Considered as one of the most traditional ethnic groups in Sabah, many ethnic Rungus once lived in longhouses, with each family having its own separate quarters off a common hall. At the edge of the communal hall, a well-ventilated platform of split bamboo with outward sloping walls provides a place for socialising and communal work where the longhouse is different from the types of Murut longhouse. The houses are not perched on high stilts, with only three to five feet above the ground. The longhouse roof is low, with the walls outward sloped. Among the older Rungus generation, longhouses of over 75 doors are common, while the current modern longhouse are rare to exceed 10 doors. Some modern two-story versions of the longhouse also exist, and single-family houses are sometimes built near the longhouse.

The Rungus traditional house of Bavanggazo in Matunggong features the traditional life of the Rungus community, constructed with locally sourced materials, such as rumbia (metroxylon sagu) leaves and bamboo stems. Built in 1992 with assistance from the Sabah Tourism Board, the house formed part of the Bavanggazo Cultural Village. Another villages in Matunggong, the Tinangol Village, is the location where the Rungus traditional handicraft centre was situated, and the Sumangkap Village is known as the gong-making centre.

== Notable people ==
- The late Mathius Majihi (1948–2021) – The first Rungus man who became Assistant Minister in Sabah and United Sabah Party (PBS) state assemblymqan for Matunggong from 1985–1994.

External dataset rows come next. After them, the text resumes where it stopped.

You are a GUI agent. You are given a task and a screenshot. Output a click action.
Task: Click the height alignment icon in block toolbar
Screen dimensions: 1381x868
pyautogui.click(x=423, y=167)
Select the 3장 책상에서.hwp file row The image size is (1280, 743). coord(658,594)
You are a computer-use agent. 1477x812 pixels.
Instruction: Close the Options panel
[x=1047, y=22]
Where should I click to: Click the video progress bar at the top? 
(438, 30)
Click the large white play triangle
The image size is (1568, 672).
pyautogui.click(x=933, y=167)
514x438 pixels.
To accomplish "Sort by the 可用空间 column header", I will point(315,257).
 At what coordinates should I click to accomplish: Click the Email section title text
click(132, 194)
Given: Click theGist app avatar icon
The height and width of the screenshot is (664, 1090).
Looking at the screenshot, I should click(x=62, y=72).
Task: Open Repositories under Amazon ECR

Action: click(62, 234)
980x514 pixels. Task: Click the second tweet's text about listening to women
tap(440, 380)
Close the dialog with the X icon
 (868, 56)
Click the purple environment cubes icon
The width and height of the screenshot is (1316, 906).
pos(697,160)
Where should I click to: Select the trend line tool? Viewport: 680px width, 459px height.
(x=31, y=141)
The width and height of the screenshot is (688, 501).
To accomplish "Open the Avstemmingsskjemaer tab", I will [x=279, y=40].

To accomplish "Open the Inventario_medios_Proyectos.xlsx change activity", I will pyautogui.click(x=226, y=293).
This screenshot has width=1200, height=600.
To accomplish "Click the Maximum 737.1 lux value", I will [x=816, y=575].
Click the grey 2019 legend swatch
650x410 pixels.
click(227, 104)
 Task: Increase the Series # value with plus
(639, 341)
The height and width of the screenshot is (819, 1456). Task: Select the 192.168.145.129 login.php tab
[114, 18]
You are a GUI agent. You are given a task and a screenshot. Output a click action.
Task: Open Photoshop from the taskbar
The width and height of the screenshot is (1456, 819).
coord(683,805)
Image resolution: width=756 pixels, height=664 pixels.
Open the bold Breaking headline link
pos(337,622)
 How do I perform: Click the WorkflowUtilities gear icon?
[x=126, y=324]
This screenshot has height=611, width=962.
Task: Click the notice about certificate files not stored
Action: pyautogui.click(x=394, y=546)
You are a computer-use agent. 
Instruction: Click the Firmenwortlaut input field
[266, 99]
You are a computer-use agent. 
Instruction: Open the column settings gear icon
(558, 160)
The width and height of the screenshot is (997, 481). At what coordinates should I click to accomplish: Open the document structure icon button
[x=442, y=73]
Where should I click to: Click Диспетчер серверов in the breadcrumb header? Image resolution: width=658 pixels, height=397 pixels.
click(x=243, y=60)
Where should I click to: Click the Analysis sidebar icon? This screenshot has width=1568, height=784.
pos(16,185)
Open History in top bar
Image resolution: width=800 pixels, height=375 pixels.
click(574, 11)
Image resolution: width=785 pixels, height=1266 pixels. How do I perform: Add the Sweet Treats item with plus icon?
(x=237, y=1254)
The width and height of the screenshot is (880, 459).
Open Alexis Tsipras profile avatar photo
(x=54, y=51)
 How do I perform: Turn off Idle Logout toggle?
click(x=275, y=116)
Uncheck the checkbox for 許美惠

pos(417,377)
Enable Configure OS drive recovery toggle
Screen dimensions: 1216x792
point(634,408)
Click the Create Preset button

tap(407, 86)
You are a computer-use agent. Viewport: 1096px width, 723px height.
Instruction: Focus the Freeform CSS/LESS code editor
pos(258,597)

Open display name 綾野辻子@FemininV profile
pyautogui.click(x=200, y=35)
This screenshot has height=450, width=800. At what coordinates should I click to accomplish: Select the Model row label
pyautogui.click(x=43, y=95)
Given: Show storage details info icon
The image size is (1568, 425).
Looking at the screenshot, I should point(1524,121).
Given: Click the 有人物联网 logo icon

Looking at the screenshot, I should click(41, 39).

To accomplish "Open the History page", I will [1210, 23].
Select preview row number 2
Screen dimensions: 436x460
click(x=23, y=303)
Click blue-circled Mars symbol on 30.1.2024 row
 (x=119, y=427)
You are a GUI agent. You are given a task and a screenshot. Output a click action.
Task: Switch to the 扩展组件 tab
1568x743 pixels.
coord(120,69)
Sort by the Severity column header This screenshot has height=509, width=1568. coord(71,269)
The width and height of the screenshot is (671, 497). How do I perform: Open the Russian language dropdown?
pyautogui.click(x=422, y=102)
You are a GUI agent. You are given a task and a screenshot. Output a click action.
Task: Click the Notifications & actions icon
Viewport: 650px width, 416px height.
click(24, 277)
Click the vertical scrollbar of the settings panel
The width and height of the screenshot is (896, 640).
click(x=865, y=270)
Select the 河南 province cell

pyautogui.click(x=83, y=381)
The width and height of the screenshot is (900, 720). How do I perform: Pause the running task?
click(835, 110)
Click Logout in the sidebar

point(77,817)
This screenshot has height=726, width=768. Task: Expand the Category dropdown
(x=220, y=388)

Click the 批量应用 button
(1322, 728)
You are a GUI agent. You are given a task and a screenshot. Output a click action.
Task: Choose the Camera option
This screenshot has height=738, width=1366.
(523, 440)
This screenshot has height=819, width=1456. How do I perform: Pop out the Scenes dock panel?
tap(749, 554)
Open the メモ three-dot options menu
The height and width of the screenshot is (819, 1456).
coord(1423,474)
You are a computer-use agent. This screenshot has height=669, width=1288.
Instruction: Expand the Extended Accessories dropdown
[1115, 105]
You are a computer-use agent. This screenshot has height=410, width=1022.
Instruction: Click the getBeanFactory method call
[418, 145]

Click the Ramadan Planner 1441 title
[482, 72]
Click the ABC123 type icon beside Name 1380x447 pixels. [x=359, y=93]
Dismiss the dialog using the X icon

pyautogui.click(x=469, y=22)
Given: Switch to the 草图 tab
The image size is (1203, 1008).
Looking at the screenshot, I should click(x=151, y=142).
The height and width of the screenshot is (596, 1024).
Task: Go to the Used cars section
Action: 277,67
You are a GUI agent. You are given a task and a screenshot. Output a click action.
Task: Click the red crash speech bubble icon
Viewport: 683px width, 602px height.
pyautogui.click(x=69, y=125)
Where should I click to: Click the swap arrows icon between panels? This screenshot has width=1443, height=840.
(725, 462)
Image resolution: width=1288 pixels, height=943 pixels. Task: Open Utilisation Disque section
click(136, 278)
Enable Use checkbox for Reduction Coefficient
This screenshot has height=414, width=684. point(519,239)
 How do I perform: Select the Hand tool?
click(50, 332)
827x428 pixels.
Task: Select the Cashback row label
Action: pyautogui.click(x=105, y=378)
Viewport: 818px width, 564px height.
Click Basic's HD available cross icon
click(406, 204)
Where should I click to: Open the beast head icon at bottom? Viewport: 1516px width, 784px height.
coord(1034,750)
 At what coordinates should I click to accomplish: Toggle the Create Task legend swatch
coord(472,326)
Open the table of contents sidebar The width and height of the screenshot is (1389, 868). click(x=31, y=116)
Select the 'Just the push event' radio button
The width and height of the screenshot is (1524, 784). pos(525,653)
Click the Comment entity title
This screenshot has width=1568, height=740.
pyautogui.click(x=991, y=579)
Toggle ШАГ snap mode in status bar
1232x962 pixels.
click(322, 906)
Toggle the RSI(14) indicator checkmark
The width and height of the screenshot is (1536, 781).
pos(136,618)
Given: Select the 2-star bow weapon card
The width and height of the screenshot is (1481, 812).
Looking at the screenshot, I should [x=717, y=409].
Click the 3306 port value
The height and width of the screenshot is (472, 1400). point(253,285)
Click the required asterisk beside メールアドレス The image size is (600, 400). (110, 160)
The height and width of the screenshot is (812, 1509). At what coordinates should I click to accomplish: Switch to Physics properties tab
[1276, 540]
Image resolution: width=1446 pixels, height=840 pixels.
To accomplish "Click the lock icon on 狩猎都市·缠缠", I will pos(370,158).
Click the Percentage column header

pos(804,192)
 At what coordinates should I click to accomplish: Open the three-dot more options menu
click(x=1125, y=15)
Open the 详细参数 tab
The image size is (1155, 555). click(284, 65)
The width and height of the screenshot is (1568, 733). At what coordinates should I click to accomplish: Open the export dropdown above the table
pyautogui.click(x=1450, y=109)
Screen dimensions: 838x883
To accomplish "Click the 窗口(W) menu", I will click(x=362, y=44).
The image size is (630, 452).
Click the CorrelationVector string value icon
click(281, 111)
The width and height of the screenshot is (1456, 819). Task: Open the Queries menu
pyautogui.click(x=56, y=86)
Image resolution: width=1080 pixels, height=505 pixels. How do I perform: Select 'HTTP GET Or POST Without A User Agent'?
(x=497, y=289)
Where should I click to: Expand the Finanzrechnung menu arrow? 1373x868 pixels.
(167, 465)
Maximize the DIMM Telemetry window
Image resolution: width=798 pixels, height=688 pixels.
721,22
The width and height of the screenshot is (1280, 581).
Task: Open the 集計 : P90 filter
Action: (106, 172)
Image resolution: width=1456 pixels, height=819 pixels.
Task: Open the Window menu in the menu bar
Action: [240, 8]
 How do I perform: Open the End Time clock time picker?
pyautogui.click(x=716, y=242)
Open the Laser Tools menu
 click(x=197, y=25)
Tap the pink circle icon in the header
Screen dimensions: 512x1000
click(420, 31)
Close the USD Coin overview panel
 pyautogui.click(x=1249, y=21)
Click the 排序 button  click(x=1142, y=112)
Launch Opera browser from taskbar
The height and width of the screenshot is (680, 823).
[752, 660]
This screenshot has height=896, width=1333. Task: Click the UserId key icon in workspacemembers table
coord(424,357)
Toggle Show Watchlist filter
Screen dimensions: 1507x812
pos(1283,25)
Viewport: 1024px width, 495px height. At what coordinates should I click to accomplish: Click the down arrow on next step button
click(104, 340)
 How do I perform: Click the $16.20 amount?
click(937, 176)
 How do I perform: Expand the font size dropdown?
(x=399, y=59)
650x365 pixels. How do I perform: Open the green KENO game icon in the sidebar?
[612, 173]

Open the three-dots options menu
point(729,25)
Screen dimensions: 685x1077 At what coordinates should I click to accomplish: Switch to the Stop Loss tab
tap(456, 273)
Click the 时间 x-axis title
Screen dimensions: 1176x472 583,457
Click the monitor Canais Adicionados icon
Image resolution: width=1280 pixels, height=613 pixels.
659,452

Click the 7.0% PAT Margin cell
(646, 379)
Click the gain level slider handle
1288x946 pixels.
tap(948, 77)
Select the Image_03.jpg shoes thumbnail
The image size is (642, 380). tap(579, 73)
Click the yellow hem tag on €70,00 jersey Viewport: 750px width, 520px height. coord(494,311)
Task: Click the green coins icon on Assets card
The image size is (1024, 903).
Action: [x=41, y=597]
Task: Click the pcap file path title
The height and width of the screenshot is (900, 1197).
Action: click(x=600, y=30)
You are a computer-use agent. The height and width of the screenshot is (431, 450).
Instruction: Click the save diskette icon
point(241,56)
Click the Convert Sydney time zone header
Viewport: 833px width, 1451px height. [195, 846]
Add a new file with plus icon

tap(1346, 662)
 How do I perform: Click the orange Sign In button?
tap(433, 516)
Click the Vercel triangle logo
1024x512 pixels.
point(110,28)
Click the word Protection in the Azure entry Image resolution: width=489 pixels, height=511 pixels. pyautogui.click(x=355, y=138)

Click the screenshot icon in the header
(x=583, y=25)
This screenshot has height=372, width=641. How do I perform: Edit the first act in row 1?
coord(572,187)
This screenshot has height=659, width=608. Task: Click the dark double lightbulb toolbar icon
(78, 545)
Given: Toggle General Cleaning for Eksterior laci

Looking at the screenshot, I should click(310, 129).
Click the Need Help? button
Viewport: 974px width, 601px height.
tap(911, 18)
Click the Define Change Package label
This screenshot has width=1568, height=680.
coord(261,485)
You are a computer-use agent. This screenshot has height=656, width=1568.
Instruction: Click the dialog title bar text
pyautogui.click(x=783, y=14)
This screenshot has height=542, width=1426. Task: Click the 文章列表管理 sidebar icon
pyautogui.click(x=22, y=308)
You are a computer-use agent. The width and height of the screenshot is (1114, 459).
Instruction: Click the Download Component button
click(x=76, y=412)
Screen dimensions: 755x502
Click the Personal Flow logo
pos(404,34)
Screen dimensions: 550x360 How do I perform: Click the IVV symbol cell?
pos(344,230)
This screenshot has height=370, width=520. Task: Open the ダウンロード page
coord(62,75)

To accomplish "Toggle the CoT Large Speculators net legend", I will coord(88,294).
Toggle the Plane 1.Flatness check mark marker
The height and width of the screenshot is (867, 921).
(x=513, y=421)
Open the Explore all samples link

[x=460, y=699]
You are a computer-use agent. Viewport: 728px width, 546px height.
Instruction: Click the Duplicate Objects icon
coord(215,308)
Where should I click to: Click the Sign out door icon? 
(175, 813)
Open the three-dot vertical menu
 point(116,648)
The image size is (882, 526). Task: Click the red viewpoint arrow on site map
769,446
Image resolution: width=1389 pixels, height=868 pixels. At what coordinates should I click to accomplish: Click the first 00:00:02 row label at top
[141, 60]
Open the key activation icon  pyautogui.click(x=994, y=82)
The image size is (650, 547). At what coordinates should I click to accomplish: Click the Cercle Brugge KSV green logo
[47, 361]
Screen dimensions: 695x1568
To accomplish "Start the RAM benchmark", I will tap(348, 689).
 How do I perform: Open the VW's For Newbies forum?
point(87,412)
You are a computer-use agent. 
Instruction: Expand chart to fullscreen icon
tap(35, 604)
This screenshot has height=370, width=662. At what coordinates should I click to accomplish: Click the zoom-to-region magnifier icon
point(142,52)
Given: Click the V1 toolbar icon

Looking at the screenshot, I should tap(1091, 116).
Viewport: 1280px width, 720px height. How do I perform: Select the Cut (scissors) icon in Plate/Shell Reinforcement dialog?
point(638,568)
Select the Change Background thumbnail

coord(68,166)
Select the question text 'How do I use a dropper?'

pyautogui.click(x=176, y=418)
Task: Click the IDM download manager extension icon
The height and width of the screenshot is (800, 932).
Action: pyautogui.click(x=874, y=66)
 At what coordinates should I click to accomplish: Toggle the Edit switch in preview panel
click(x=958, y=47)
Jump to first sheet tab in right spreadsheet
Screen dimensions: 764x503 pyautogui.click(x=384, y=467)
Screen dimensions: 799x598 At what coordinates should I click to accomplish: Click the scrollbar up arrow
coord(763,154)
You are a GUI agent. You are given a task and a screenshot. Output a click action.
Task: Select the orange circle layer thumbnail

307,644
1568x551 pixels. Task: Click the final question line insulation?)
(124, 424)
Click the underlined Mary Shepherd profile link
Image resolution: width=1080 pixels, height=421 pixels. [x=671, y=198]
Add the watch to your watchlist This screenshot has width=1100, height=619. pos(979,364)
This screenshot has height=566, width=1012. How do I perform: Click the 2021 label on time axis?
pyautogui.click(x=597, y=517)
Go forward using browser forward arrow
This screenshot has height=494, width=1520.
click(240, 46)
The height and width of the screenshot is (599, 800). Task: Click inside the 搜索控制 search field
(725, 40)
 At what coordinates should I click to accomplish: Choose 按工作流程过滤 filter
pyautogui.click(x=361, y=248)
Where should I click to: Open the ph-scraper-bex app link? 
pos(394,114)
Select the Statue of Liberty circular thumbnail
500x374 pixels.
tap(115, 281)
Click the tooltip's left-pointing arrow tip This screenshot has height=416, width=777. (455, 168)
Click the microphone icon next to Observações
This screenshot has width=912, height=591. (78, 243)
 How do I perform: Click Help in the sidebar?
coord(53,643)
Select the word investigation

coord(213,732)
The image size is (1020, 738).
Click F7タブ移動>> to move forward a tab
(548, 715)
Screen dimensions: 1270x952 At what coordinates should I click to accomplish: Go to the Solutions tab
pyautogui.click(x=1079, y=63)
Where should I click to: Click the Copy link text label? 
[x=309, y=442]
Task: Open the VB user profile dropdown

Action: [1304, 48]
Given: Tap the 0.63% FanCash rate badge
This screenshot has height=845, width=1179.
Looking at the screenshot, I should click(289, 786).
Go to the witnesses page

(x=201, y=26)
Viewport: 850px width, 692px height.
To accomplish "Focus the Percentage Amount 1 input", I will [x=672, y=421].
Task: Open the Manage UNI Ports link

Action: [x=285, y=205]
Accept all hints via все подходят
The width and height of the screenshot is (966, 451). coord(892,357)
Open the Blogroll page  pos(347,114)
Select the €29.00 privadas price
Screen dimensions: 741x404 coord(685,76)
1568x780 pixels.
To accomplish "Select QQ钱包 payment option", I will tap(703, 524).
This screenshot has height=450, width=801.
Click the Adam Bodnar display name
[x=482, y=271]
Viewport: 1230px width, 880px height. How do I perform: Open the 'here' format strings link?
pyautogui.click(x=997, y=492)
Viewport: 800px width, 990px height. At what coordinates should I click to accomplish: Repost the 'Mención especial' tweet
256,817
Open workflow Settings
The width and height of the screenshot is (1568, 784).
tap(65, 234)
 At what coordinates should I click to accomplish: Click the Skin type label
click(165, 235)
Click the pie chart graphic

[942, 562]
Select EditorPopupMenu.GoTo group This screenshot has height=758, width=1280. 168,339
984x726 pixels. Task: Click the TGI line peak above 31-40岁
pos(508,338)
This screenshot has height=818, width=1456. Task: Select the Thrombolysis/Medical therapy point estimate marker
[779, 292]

- The late Markus Majihi (1960–2018) – The former Rungus Assistant Minister in Sabah and PBS atate assemblyman for Matunggong from 1994–1999.
- Wetrom Bahanda – former Sabah state minister and Kota Marudu MP.
- Verdon Bahanda – Incumbent Kudat MP since 2022.
- Peter Rajah – Former state footballer from 1972 to 1994 (maternal ancestry through grandmother).
- Redonah Bahanda – First Rungus woman political secretary to the Chief Minister of Sabah in the modern era.
- Julita Majungki – Sabah Minister of Health since 2025 and PBS state assemblywoman for Matunggong since 2018.